# taping sequence



## carpentaper (Feb 28, 2009)

i have heard conflicting methods on taping sequences. i will be using my new hopper instead of drytaping this time. some say flats first, some say butts first. my last job i did butts first. it worked out okay but i am considering doing flats first this time. i would love to use mesh tape and a setting compound for the flats but it is an old wood frame basement and i worry that some settling could occur and crack the seems. the foundation of the house cracked probably forty years ago or so and the corner sunk four inches. its super sweet. if you look at the ceiling you can see it slope down a few inches over eight feet. i think the house is done settling .but maybe not. i am definately paper taping the flats on the ceiling because of foot traffic above.


----------



## Whitey97 (Jan 27, 2009)

I do it both ways, however I should do it butts first. All in all, it doesn't really matter, it's a horse a peice


----------



## damudman (Jan 23, 2008)

Whitey97 said:


> I do it both ways, however I should do it butts first.

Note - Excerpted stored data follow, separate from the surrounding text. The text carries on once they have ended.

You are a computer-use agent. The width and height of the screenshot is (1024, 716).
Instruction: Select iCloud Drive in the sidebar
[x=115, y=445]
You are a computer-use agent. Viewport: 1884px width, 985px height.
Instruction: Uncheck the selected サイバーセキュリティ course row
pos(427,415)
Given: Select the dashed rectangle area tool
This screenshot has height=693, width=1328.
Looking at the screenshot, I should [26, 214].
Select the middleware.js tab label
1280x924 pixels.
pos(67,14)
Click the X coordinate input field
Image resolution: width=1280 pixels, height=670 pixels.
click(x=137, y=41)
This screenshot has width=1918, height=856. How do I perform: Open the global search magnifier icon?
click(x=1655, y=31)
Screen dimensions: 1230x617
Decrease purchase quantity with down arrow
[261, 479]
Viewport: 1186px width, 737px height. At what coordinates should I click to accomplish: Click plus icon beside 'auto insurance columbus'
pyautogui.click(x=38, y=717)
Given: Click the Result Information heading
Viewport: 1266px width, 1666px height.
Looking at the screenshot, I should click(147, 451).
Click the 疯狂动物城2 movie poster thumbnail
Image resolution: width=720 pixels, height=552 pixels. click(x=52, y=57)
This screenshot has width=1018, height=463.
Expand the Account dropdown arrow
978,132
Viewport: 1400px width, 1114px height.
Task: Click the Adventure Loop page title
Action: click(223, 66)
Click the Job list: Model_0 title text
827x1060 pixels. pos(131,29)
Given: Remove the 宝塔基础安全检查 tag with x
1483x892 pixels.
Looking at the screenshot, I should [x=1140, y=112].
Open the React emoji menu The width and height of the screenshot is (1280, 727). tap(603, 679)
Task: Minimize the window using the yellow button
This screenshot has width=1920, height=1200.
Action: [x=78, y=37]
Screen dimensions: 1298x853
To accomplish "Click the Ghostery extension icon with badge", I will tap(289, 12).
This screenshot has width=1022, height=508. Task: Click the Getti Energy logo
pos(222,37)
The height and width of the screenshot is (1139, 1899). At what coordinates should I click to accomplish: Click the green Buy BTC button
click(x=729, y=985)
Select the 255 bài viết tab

All in all, it doesn't really matter, it's a horse a peice


 
I like one man on stilts one down, butts flats up and downs then upper angle, and all I do is run with the bazooka


----------



## carpentaper (Feb 28, 2009)

I like it when the butt tape is on first because then the flat tape covers it. it just seems a little stronger. What about for second coat? it seems easier to coat the flats first and then blend the butts into the flats. except on a big ceiling where you have a butt between two flats. i can do it both ways , ones just easier than the other. I'm sure its all personal preference and i'll figure it out anyway, but it is nice to hear other opinions.


----------



## Whitey97 (Jan 27, 2009)

flats first. when it dries, go through fromt flat to flat. that eliminates humping in the butt (hehehe)


----------



## carpentaper (Feb 28, 2009)

that makes sense. the job is big enough that it might take more than one day per coat. what with all this butt talk, its only a matter of time before something sounds dirty.


----------